May not be a whole new species (though I find that line more interesting to think about no matter how remote a possibility). Maybe we'll just end up almost extinct, loose our place for a bit as the dominant species, forget just enough to have to restart completely. Ten thousand years or so would probably be enough.
Thanks for the read, it was neat!
It also depends on where the next technological species is starting from. Is it a species that already has a brain and a certain amount of intelligence, or will enough species be wiped out that it has to start over with something more basic? Looking at other animals and our own ancestors it's far from inevitable the a technological species would arise. There are so many steps that have to happen. For each of those steps there's loads of examples of animals that do quite well without taking that step. High intelligence is not the One Ultimate Pinnacle of evolution; it's just one of many paths it can go down.
Even if another species becomes as intelligent as us, will they remain hunter-gatherers, or will they figure out agriculture and the technological advances that opens up? We were intelligent for a long time before we became technological.
You might be interested in this recent post: The Anthropocene Is a Joke: On geological timescales, human civilization is an event, not an epoch.
FTI: @Macil
Yes. More general questions go into a file called zibaldone, along with miscellaneous notes and links. There is also another file for linguistics research questions, which range from ideas that could grow into theories to little curiosities.
I'd give examples but I'm travelling, sorry. If I'm not totally exhausted in the weekend I may expand this a bit with some examples.
So, catching up with this, here are excepts from my questions:
Linguistics:
Various ideas for literature surverys: Mediterranean lingua franca, linguistic studies (particularly CxG) on Turkish
Is the head-complement structure essentially arbitrary?
Zibaldone:
"Imagine yourself in front of a cat, slightly blocking your passage,and imagine that you feel inclined to kick it out of your way. How would you decide whether or not to kick it away?" This one starts an attempt at finding an objective reason to avoid being violent and creatively/s concludes that it is because you need to in order to not encounter violence yourself.
"Failing in public in the days of social media": this looks like it was an idea for some sort of research project or a blog post, subsequently abandoned.
A new Turkish ortography: I've been trying to develop an ortographical style in my private writing that I think is in some ways superior both subjectively and objectively to what we currently use.

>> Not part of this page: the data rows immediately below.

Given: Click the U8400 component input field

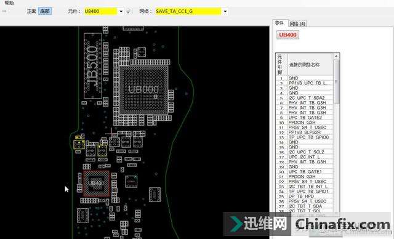Looking at the screenshot, I should (x=101, y=11).
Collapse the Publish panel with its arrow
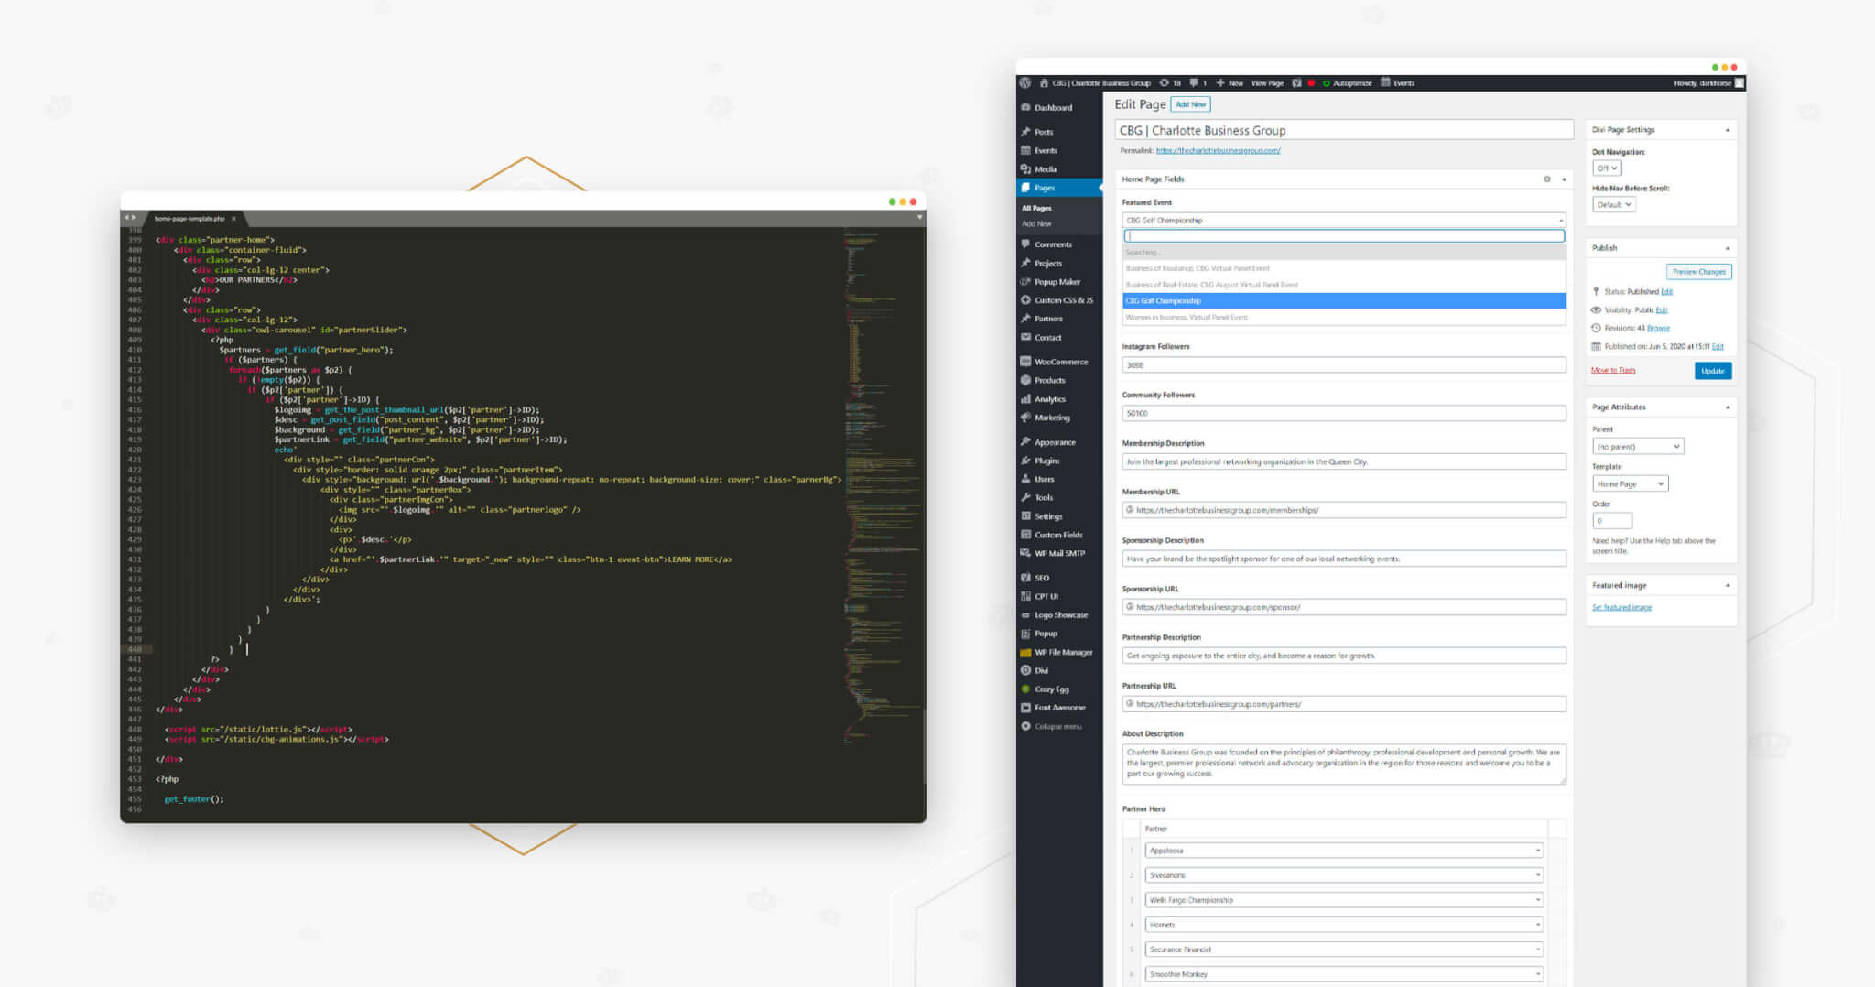This screenshot has height=987, width=1875. [1728, 248]
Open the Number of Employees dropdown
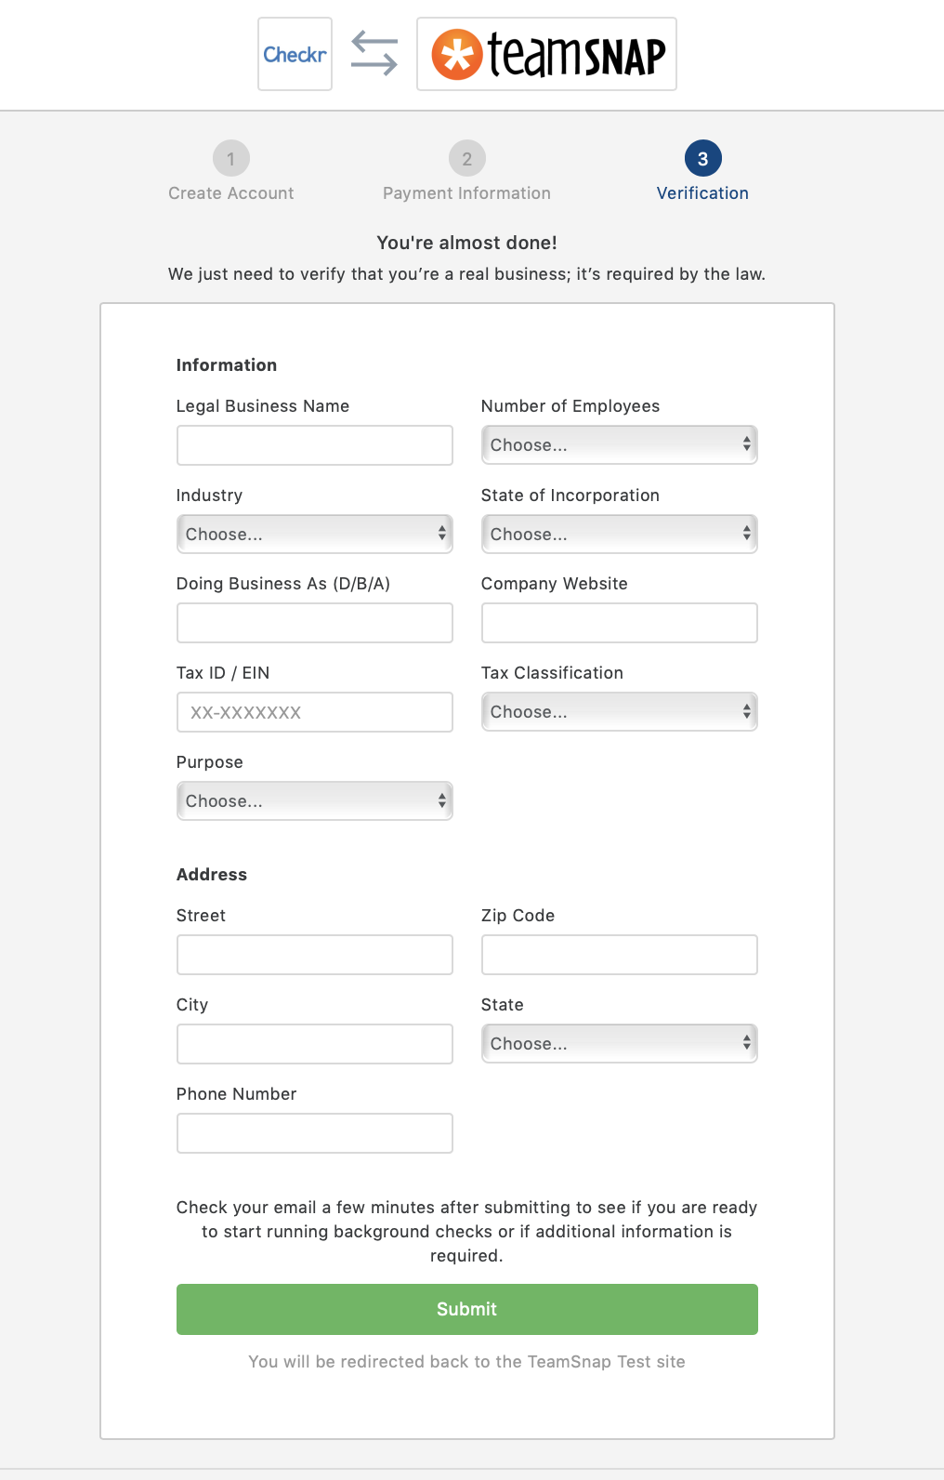The height and width of the screenshot is (1480, 944). click(619, 444)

I don't expect to change anything, but I like pondering on this idea every now and then.
More general questions I keep in my head are:
What am I doing and why?
Why people want excess stuff, why do they hoard money and power, even past the point where lifelong luxury is guaranteed?

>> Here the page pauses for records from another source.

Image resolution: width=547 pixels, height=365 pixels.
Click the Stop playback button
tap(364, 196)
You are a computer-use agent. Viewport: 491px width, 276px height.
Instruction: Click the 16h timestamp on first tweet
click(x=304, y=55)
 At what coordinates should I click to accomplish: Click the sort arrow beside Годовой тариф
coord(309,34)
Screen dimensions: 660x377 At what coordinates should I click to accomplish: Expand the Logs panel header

When will we grow out of nations and ethnicities and religions and parties into a worldwide community of diverse and loving fools, if ever?
How and when did religion became a thing? Could it have happened without language?

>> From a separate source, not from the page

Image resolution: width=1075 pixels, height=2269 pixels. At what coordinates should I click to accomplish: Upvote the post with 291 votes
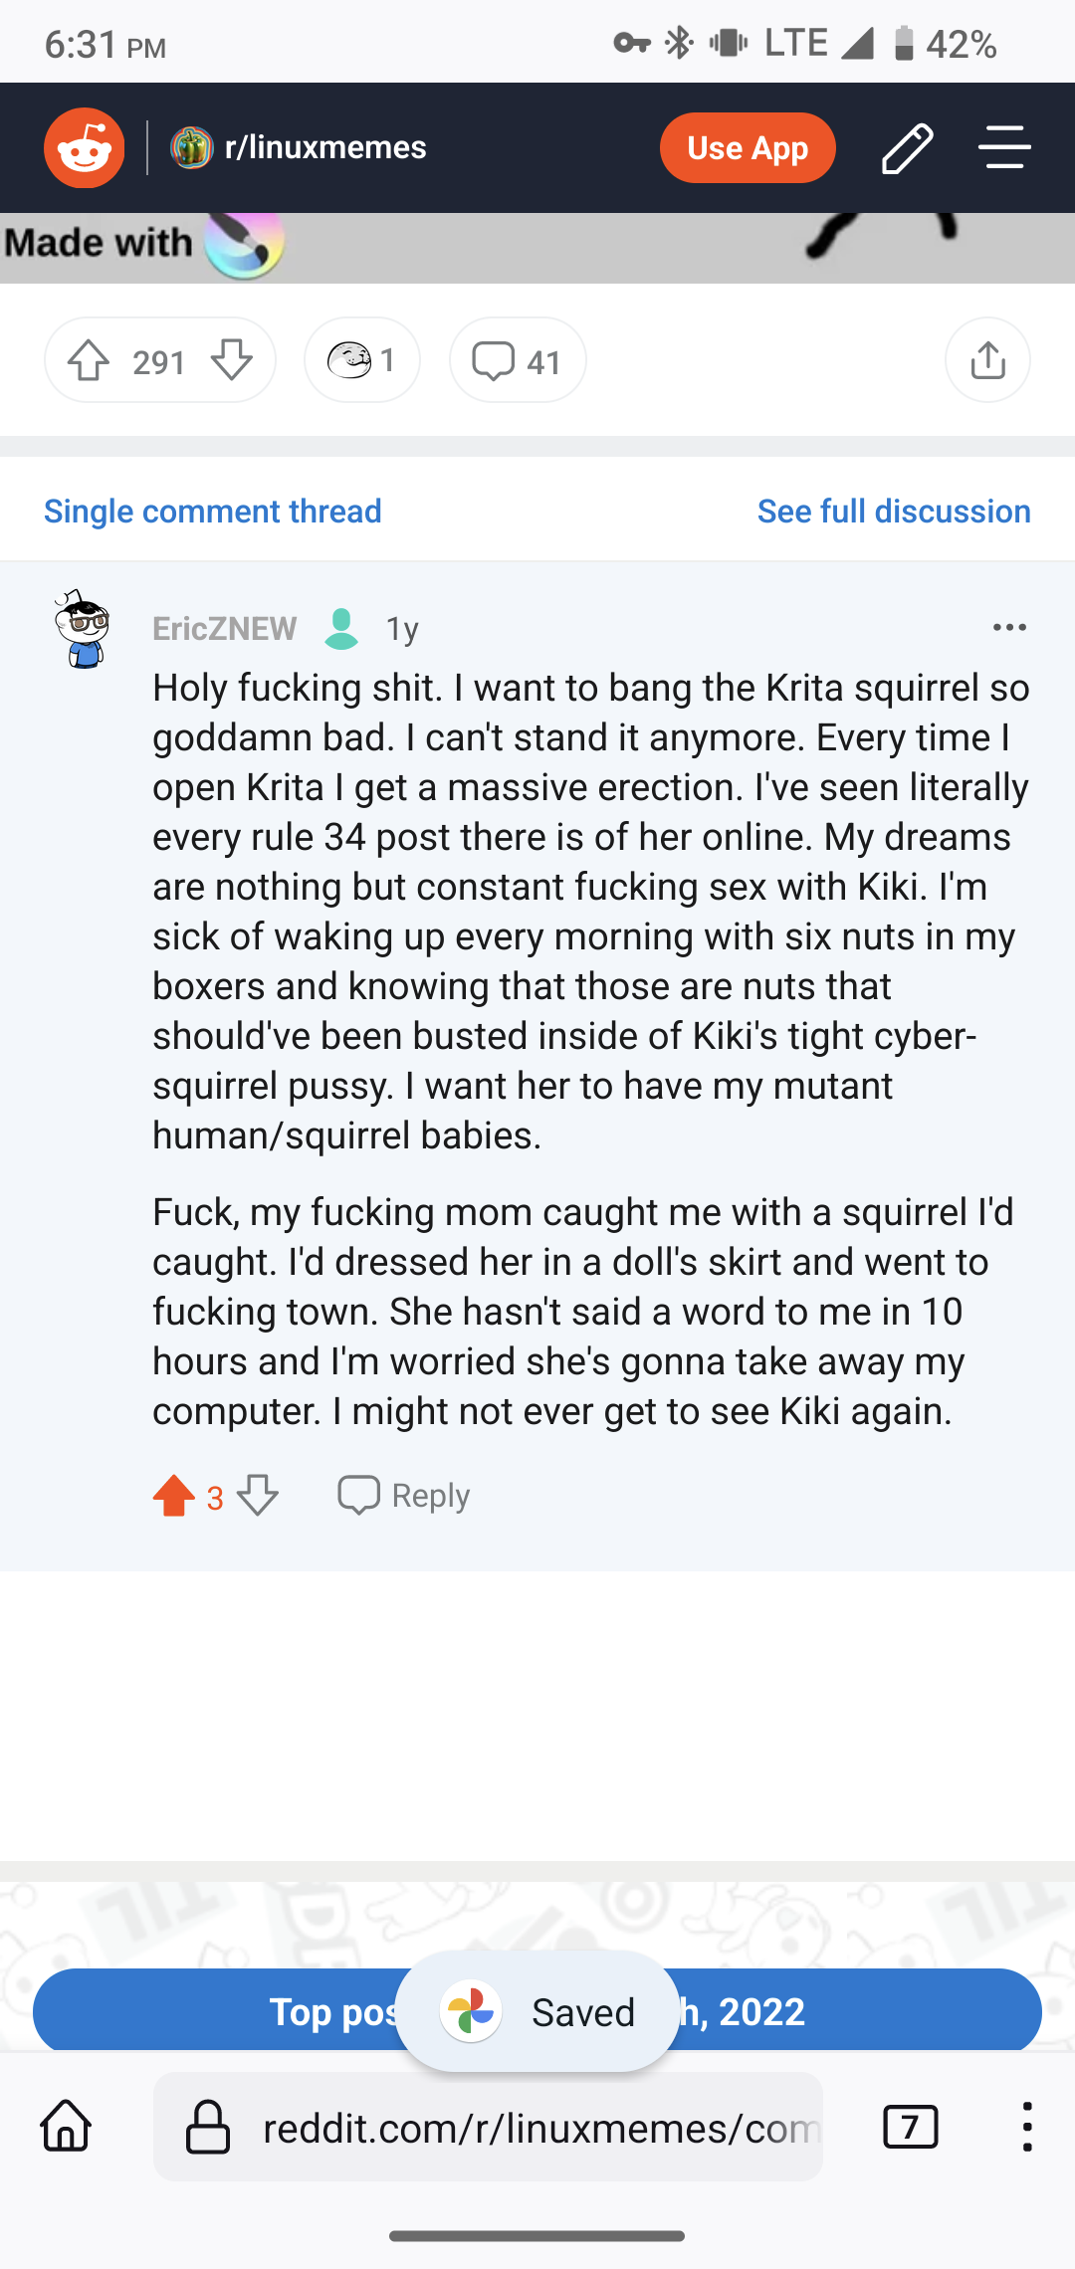pos(90,361)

We have two things going against us there: biology and power politics. Tribalism is a deep part of us. We can divide into tribes over anything. But division is also a good way to get power. Having someone to fight is an effective way to get people to rally behind you.
Do magicians play cards amongst themselves?
You'd have to ask magicians to know for sure. Richard Turner, a blind master card mechanic, did false dealing right in front of Penn and Teller on Fool Us and they couldn't see it. I suppose if they trust each other to respect the spirit of the game enough to not cheat they could play a casual game.
They could make cheating a part of the game!
And I happen to love this show ;)
Why do I find it so weird that Alyson Hannigan is moderating this show? It's like... how can they afford an actress with Sitcom money?